### WHAT IS REQUIRED
Look for "Viewport: 1568px width, 398px height." in the records below, then copy that line and every line after it, exactly and with nothing added.

Collected data:
○ ○ ○ ○

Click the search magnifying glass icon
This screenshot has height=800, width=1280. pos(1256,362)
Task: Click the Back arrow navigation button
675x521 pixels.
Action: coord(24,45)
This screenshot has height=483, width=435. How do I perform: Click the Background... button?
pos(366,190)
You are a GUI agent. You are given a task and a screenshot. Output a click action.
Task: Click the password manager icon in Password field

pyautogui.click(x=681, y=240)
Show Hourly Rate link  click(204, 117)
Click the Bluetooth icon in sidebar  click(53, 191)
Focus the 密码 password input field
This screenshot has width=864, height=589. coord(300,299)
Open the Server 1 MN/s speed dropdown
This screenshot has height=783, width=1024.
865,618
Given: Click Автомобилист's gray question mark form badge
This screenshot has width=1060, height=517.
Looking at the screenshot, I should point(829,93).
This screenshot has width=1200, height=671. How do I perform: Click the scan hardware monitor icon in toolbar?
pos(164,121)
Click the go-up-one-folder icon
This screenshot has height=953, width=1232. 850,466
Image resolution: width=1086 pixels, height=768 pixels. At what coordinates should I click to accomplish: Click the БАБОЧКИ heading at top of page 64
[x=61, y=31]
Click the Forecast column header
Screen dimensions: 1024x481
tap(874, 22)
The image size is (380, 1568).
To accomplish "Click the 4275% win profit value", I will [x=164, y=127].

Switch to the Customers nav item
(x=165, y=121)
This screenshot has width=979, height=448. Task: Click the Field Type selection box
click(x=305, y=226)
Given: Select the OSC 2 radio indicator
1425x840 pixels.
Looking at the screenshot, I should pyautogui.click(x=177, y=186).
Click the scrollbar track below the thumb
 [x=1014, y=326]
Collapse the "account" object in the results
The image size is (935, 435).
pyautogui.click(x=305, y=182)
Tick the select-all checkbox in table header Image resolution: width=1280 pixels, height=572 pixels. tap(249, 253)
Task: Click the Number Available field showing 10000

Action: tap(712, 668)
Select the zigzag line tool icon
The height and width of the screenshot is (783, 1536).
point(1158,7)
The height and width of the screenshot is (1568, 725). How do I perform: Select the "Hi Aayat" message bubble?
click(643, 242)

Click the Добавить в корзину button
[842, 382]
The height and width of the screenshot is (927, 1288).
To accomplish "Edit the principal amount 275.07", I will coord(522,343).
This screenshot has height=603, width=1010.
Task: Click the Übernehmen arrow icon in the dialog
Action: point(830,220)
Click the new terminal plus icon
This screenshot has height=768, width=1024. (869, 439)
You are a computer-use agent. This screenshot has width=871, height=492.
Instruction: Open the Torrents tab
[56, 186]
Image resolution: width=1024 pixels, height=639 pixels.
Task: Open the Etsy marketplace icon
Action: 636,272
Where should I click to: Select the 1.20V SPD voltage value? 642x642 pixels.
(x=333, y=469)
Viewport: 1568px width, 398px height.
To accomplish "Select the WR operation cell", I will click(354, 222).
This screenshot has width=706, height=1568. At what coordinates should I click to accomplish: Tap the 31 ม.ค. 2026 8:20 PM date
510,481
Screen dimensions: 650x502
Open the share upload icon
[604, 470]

○ ○ ○ ○

### RESPONSE AREA
Viewport: 1568px width, 398px height.
To accomplish "Select the WR operation cell", I will click(354, 222).
This screenshot has width=706, height=1568. At what coordinates should I click to accomplish: Tap the 31 ม.ค. 2026 8:20 PM date
510,481
Screen dimensions: 650x502
Open the share upload icon
[604, 470]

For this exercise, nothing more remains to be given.